E7 took part in the Second Heligoland Bight Patrol along with , and . She and the other submarines returned from the patrol on 18 August 1914. Then on 30 June 1915, E7 began a 24-day patrol in the Sea of Marmara. She succeeded in sinking 13 ships and damaging many more.

The German Submarine UB-14 was in port of Chanak to await repairs. While there on 4 September, word came that E7 was entangled in Ottoman antisubmarine nets off Nagara Point, which the Ottoman battleship had laid.
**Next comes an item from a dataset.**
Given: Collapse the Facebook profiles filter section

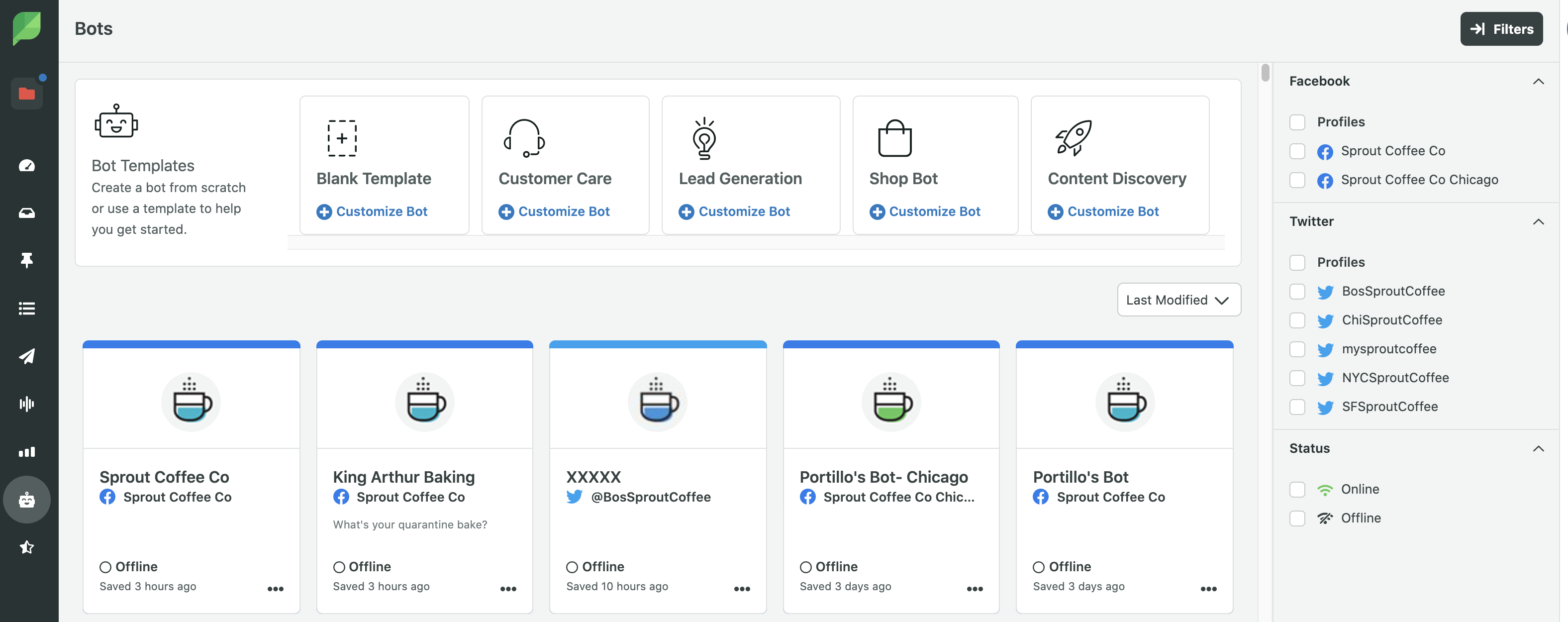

The U-boat′s commander, Oberleutnant zur See Heino von Heimburg, and UB-14s cook, a man by the name of Herzig, set out in a rowboat to observe the Ottoman attempts to destroy E7. After several mines that formed part of the net had been detonated to no avail, von Heimburg and his group rowed out and repeatedly dropped a plumb line until it contacted metal. Then, von Heimburg dropped an Ottoman sinker mine with a shortened fuse right on top of E7. After the hand-dropped mine detonated too close for the British submarine's captain's comfort, he ordered his boat surfaced, abandoned, and scuttled. Between shellfire from the Ottoman shore batteries and E7′s scuttling charges, von Heimburg and company narrowly escaped harm. While most sources credit E7′s sinking to the Ottoman efforts, author Robert Stern contends that von Heimburg and UB-14 deserve partial credit for the demise of E7.